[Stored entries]

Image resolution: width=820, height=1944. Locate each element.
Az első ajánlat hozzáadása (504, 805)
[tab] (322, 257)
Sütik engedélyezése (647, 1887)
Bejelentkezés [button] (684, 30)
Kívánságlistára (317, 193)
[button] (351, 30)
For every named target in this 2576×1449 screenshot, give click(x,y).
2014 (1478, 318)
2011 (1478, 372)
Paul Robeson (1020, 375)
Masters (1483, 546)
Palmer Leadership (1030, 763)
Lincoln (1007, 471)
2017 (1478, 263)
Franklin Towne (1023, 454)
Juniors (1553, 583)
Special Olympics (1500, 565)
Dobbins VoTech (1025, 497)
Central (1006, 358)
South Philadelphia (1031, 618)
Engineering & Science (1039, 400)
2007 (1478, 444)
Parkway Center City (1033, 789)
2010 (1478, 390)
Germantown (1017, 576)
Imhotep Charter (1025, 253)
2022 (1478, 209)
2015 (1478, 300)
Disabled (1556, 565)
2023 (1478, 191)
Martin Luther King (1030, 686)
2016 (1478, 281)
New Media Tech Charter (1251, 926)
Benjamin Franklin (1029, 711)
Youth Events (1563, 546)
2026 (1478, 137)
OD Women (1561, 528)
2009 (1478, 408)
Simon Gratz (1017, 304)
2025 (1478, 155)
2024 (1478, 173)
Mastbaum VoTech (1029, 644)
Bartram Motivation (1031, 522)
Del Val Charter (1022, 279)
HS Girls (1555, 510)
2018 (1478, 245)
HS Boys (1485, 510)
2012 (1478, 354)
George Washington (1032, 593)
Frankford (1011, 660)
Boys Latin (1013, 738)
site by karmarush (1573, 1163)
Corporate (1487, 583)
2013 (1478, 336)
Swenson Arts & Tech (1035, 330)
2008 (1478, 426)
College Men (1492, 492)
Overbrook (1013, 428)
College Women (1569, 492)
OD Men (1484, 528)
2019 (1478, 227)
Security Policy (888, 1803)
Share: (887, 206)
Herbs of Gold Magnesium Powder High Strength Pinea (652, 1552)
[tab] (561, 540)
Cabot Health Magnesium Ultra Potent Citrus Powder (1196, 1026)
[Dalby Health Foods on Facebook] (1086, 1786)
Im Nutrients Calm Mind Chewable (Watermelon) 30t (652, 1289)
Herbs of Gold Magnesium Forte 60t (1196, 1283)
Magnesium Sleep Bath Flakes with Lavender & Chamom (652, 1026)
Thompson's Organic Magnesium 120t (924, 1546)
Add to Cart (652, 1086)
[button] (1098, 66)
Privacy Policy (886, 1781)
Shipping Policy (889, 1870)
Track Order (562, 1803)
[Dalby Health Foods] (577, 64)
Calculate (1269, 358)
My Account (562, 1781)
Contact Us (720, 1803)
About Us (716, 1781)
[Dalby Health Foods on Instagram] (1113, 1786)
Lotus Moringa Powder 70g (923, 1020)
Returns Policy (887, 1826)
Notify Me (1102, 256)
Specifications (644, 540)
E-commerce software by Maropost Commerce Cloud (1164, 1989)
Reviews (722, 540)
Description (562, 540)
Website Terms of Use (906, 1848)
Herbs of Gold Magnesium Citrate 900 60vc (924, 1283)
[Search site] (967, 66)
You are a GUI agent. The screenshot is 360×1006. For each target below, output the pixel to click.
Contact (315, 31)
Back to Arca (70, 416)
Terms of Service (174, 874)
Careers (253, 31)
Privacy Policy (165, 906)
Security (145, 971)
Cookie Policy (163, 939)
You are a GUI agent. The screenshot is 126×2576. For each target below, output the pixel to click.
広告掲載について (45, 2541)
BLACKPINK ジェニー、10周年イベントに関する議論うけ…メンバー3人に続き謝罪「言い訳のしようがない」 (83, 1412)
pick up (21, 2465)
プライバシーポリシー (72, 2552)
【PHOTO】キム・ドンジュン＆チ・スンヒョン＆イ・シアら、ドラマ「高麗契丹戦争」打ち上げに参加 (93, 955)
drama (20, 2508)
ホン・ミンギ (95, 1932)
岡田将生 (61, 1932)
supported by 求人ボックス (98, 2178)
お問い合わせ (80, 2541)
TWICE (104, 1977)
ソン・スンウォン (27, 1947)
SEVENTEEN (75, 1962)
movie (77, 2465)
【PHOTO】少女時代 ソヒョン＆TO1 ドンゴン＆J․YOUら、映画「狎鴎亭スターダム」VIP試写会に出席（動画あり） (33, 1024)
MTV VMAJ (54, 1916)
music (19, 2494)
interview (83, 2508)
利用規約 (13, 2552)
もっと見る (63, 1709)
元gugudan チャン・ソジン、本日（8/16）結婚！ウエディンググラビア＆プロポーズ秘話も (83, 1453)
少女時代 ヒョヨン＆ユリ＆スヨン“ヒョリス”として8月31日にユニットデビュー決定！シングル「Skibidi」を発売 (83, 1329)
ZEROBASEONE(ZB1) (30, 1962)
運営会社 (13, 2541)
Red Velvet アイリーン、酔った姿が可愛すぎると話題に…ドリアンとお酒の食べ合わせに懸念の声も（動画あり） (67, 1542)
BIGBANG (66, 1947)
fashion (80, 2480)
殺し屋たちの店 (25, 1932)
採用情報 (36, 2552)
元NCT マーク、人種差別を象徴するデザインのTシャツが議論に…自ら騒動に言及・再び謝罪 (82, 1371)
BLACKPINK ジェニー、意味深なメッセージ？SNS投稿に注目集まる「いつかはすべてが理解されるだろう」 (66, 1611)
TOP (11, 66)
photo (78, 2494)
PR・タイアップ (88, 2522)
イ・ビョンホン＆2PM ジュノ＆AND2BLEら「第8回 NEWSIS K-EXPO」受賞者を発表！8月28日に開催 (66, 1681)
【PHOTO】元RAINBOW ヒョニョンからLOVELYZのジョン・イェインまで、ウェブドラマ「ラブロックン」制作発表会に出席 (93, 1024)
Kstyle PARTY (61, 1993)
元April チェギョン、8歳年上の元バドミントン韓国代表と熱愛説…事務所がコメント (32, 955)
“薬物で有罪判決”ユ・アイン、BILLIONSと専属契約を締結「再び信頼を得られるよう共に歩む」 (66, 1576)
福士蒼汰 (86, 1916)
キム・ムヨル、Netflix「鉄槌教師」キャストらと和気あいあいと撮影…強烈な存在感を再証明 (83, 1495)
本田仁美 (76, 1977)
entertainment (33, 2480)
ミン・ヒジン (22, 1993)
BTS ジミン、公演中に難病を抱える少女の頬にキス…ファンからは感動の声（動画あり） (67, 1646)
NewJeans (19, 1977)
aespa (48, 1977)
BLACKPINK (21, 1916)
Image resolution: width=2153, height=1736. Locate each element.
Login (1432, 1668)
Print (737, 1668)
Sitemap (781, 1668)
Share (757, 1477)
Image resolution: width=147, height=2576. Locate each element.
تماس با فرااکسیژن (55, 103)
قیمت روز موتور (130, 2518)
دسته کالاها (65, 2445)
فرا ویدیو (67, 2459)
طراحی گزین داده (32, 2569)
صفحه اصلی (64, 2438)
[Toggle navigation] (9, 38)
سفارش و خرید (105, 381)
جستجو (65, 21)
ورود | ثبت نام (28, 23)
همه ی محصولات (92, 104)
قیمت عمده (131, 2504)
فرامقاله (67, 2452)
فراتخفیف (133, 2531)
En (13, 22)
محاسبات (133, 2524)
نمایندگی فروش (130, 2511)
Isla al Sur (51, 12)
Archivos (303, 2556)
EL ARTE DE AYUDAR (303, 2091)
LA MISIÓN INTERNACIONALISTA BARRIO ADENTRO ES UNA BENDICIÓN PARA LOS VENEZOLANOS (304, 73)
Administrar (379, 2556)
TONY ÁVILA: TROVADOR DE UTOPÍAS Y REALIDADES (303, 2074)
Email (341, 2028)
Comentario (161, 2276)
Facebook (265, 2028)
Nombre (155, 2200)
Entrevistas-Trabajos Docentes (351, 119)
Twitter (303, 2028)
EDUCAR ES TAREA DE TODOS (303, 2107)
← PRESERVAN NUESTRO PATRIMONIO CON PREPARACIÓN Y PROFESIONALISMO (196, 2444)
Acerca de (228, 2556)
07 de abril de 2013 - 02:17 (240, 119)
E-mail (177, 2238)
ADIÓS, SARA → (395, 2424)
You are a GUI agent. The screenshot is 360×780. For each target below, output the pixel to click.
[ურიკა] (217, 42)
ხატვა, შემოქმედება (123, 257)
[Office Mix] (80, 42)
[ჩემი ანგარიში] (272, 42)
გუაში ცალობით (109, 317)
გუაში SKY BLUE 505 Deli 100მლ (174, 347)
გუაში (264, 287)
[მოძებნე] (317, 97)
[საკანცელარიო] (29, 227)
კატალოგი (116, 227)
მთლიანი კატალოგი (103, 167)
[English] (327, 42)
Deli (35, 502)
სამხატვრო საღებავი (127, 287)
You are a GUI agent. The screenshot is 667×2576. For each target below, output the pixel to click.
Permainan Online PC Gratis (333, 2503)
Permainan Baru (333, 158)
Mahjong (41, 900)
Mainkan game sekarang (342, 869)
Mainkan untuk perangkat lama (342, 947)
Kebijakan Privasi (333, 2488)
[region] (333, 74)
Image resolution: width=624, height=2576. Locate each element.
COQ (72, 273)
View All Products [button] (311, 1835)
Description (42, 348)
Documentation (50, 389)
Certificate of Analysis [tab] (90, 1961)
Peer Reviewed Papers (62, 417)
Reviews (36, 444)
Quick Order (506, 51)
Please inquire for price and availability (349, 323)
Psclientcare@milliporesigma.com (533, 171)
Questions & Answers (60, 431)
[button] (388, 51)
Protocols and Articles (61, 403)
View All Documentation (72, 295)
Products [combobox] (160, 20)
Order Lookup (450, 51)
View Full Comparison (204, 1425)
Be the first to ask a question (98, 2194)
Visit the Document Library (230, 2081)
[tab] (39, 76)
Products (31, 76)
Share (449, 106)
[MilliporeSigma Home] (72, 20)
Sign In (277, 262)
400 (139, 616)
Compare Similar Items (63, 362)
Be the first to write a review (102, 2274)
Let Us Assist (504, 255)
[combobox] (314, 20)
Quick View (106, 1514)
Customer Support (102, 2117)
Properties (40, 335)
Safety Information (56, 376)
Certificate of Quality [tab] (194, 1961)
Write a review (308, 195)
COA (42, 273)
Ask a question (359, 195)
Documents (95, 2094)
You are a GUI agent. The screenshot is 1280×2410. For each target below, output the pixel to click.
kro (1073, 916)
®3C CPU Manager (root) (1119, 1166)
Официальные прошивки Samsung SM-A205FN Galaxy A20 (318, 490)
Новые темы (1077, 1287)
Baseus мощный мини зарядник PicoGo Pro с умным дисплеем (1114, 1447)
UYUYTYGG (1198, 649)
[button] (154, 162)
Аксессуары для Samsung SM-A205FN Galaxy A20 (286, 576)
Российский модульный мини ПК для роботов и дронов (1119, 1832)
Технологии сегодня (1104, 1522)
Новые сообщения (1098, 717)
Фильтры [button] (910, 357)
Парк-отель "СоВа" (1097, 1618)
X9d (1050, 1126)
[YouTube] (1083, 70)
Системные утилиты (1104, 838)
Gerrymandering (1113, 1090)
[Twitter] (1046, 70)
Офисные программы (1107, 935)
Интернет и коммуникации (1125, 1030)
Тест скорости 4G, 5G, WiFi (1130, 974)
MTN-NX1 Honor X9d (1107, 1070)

Directions
Using the entries shown above, reproduce verbatim the lines from the line bearing "نمایندگی فروش (130, 2511)" to the line bearing "Email (341, 2028)", inclusive.

Reply
نمایندگی فروش (130, 2511)
Isla al Sur (51, 12)
Archivos (303, 2556)
EL ARTE DE AYUDAR (303, 2091)
LA MISIÓN INTERNACIONALISTA BARRIO ADENTRO ES UNA BENDICIÓN PARA LOS VENEZOLANOS (304, 73)
Administrar (379, 2556)
TONY ÁVILA: TROVADOR DE UTOPÍAS Y REALIDADES (303, 2074)
Email (341, 2028)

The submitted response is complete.